Personal injury settlement

Lump sum investment

One of our Professional Partners was appointed to oversee the management of a lump sum settlement awarded to a young father whose injury was so severe he was unlikely to work again. The money had already been invested.

Our Professional Partner wanted a second opinion to confirm whether the investment portfolio was appropriate.

We reviewed the portfolio to discover it had been constructed using an unsophisticated scoring of the beneficiary’s risk tolerance. No other factors seemed to have been considered when determining the mix of investments.

Neil undertook a more robust risk profile analysis using a Lifetime Cashflow Model. He found the portfolio was much riskier than the holder’s stated risk tolerance and there wasn’t enough diversification.

It’s not about the return, it’s about risk tolerance

We recommended a low cost asset class portfolio that utilised index tracker funds.
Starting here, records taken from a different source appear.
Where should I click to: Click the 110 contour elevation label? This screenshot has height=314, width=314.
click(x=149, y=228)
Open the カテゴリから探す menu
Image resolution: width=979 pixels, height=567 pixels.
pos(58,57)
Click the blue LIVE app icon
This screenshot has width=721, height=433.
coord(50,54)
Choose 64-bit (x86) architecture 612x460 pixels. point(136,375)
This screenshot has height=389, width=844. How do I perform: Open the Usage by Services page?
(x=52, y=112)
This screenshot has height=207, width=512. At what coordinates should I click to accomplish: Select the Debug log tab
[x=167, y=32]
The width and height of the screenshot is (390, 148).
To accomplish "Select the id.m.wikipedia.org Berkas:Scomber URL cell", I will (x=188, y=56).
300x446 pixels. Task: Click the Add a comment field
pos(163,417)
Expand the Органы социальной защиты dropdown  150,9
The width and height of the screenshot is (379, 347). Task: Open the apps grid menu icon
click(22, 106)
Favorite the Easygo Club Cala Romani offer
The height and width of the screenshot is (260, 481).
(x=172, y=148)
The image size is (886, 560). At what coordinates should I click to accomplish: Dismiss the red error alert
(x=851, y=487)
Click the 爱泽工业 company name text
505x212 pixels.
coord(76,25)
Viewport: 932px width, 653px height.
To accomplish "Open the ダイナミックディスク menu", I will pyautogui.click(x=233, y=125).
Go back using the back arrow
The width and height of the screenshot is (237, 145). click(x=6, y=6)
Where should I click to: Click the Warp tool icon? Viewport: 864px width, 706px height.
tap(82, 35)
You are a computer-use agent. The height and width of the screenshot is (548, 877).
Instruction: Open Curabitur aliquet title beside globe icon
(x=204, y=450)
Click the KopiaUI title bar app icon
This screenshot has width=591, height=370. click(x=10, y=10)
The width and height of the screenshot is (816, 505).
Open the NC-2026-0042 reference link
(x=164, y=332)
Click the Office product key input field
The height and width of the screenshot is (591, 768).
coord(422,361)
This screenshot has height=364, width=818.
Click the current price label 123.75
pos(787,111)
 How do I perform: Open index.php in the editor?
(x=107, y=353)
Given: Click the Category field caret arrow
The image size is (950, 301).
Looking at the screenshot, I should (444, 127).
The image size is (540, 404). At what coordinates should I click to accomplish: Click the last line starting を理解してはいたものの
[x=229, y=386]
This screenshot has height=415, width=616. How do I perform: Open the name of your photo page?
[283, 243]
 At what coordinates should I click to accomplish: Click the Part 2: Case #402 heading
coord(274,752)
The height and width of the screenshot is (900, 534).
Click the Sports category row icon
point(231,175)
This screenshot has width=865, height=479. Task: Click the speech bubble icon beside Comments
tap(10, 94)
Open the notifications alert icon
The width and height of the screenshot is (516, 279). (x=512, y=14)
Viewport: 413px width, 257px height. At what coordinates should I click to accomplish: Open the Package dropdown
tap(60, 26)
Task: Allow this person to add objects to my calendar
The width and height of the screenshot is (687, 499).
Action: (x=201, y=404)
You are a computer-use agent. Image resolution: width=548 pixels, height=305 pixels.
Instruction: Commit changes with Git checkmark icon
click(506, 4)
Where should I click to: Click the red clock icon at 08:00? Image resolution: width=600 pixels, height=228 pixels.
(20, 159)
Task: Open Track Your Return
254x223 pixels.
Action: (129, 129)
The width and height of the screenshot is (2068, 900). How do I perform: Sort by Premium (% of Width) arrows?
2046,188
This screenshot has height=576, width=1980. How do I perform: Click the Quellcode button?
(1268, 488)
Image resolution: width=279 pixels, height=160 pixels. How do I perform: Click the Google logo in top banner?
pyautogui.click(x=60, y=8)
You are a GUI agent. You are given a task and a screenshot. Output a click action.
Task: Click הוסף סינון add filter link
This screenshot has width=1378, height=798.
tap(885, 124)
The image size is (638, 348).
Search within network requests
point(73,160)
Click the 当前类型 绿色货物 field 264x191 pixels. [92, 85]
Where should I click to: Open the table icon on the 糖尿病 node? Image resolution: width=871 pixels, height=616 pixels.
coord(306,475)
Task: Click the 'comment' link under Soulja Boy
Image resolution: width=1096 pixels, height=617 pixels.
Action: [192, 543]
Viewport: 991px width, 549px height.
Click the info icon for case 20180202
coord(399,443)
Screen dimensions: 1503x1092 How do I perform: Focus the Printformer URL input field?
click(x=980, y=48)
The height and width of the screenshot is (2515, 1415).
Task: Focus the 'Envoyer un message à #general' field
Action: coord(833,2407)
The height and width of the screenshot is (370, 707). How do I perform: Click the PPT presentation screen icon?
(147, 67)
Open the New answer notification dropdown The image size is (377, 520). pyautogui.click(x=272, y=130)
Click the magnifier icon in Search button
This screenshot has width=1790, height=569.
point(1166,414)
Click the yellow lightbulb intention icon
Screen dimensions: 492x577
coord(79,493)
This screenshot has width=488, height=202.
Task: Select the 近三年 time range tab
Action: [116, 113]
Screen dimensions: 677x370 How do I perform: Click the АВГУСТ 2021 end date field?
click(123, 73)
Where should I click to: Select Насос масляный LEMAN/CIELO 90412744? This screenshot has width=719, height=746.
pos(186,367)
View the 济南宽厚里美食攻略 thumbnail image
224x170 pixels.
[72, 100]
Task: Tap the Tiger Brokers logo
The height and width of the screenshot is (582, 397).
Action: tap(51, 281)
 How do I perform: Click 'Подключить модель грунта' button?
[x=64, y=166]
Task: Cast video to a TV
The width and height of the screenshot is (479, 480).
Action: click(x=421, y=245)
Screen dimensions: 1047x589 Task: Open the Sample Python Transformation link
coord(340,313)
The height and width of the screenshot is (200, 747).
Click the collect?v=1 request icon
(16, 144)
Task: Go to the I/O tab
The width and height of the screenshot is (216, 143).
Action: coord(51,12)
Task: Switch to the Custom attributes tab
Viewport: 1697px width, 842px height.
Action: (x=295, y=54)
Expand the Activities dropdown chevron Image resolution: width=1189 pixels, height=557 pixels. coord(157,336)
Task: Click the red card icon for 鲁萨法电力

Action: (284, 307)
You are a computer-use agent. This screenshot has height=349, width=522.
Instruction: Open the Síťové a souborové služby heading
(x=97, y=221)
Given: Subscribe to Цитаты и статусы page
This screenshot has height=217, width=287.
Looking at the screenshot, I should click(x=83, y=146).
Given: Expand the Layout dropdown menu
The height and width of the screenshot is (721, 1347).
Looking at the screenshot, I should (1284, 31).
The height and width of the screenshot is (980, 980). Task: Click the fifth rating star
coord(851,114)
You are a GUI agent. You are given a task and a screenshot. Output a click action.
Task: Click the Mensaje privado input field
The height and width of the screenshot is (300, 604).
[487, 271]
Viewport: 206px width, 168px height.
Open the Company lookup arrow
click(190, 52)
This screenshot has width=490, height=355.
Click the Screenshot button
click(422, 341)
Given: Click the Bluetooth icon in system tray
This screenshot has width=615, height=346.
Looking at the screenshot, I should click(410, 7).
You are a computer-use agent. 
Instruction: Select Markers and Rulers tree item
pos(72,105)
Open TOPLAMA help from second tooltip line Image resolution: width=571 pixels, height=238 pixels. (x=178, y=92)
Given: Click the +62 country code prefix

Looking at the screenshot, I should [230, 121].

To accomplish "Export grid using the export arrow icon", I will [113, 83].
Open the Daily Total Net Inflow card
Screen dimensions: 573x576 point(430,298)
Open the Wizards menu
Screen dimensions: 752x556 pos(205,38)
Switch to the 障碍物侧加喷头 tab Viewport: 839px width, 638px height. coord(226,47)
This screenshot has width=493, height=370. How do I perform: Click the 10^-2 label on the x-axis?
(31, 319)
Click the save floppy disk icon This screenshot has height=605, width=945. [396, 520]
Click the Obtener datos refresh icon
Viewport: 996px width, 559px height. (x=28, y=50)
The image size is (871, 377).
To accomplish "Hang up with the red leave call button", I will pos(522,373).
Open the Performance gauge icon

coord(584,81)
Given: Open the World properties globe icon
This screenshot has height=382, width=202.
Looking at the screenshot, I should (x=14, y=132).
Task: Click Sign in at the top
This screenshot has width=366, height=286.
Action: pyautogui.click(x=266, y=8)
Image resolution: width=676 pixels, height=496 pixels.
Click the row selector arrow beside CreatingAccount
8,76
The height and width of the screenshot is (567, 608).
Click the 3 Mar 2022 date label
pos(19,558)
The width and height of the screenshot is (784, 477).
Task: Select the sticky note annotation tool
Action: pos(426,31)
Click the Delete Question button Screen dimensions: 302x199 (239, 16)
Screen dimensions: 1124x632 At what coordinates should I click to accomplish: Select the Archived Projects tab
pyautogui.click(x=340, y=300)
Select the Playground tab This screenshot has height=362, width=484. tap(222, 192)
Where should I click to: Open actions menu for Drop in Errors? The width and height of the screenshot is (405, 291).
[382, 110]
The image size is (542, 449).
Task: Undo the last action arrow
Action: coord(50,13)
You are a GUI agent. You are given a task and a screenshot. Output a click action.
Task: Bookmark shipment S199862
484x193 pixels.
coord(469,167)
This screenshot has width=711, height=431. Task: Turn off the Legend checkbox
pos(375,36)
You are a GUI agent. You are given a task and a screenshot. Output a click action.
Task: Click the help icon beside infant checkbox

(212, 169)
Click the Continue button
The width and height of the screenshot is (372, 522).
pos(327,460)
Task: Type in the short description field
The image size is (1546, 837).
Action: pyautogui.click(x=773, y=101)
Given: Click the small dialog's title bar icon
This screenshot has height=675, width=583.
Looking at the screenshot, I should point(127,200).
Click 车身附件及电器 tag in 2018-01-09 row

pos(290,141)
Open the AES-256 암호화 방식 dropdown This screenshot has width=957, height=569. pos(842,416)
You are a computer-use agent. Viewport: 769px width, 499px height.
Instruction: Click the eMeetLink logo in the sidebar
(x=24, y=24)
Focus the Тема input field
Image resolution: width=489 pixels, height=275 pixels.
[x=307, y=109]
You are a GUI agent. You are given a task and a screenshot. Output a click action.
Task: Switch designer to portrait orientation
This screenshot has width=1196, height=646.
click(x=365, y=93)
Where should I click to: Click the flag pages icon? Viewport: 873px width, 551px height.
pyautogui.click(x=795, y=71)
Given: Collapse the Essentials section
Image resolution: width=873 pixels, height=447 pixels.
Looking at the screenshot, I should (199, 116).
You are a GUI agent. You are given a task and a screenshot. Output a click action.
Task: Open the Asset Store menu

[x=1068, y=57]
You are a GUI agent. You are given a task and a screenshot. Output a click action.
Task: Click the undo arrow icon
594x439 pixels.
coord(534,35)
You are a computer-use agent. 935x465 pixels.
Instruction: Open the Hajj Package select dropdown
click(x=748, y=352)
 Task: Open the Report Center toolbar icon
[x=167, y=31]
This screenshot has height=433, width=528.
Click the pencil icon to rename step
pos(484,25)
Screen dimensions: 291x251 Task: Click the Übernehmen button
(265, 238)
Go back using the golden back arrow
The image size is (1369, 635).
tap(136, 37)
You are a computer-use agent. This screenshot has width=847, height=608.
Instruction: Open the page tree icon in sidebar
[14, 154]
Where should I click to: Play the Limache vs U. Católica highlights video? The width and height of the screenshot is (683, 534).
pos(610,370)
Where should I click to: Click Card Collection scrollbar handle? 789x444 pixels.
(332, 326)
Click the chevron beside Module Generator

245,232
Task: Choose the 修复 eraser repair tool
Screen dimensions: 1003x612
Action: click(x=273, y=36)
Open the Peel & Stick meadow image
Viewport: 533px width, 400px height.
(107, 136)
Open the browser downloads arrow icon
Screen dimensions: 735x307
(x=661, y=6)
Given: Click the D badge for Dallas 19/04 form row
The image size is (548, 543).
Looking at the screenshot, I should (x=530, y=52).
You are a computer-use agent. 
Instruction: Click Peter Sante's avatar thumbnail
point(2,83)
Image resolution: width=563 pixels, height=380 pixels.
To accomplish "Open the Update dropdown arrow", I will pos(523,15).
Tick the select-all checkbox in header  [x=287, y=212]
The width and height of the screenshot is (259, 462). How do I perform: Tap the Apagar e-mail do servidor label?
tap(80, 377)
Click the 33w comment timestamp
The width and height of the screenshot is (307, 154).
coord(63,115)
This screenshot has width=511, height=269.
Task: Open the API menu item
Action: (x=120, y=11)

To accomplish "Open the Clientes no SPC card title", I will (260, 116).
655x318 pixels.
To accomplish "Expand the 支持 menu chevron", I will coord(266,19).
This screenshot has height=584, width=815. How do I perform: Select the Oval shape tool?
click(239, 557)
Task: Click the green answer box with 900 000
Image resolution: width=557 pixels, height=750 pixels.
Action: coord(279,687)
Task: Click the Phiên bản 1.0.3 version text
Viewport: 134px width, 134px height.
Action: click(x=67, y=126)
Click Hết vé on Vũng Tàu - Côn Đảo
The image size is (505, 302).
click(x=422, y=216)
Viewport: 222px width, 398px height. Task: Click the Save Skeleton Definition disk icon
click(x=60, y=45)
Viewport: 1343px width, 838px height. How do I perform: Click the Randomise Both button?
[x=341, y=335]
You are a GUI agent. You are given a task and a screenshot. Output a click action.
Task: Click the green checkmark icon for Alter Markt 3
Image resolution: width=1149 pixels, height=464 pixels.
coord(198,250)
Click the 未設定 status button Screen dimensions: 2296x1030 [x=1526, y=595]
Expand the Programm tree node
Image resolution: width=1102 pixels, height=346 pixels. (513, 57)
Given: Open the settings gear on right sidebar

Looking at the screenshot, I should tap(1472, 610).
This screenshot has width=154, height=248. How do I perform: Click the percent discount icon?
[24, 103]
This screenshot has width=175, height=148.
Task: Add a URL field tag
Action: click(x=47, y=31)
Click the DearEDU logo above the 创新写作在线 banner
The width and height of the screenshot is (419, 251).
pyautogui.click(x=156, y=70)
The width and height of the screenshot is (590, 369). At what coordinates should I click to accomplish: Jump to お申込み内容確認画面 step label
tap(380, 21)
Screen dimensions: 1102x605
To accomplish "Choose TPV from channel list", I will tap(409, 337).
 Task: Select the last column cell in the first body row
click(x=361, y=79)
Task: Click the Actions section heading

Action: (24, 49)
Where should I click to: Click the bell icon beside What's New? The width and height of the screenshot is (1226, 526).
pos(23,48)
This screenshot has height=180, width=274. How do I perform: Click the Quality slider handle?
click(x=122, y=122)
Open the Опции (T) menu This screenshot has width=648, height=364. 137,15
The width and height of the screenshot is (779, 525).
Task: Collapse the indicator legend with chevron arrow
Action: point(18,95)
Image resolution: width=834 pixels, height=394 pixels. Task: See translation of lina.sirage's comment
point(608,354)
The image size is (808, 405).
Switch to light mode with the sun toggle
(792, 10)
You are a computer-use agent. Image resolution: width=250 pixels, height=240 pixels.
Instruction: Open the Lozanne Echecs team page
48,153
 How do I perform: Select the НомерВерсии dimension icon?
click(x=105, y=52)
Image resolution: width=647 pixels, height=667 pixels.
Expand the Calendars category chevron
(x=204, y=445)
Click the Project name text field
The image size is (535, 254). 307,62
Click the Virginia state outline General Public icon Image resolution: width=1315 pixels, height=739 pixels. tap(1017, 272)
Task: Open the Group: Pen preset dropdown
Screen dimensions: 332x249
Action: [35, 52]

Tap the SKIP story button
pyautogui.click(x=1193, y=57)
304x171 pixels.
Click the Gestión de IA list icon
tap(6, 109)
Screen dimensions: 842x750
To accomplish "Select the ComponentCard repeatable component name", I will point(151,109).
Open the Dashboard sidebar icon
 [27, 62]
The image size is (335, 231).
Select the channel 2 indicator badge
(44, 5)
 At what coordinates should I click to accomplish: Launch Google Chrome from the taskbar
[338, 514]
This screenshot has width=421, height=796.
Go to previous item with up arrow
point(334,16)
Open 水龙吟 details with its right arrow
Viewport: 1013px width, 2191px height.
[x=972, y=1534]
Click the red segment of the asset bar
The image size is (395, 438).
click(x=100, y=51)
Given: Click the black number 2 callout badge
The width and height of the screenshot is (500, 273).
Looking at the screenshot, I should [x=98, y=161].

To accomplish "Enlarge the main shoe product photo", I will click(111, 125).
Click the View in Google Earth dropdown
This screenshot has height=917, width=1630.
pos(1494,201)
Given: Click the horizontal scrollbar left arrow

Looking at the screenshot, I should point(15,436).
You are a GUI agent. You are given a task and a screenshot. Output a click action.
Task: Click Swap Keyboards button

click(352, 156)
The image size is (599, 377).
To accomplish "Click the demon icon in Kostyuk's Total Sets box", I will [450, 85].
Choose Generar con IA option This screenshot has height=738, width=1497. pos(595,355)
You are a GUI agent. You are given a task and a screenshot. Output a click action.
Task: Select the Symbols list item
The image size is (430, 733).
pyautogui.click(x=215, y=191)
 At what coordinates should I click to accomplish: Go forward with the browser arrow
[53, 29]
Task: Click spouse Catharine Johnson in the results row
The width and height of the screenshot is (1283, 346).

It’s not designed to achieve the highest investment returns possible but to generate the returns needed to achieve the young father’s lifestyle needs whilst maintaining financial independence.

There is a much clearer understanding of how the settlement will support short, medium and long-term goals with the least risk to the capital invested.

Professional Partner piece of mind

Our Professional Partner is now confident that the requirements of the Trustee Investment Act are being met, particularly the standard investment criteria of suitability and diversification.

Lower costs preserve more capital

The substantial reduction in investment costs in terms of both product charges and adviser fees means that more of the capital remains invested for the benefit of the young father and his family rather than for the benefit of the financial services industry.